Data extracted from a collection
=======

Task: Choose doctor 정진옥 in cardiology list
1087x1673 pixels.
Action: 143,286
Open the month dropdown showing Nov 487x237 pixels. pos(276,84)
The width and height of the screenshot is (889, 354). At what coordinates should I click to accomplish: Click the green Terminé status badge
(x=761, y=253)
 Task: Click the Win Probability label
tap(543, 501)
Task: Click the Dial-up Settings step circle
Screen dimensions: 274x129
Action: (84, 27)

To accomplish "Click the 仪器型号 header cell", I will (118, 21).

=======

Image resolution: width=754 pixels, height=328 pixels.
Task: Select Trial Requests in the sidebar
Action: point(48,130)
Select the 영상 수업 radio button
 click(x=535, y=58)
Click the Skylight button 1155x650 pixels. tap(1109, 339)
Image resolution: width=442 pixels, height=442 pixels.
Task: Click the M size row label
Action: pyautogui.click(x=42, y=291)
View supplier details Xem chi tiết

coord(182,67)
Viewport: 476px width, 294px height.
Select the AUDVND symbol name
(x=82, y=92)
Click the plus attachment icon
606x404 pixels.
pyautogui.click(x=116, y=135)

=======

[Task instructions]: From the data above, output exactly the lines between the one containing "Task: Choose doctor 정진옥 in cardiology list" and the one containing "Open the month", counting both of them.

[Result of the exercise]:
Task: Choose doctor 정진옥 in cardiology list
1087x1673 pixels.
Action: 143,286
Open the month dropdown showing Nov 487x237 pixels. pos(276,84)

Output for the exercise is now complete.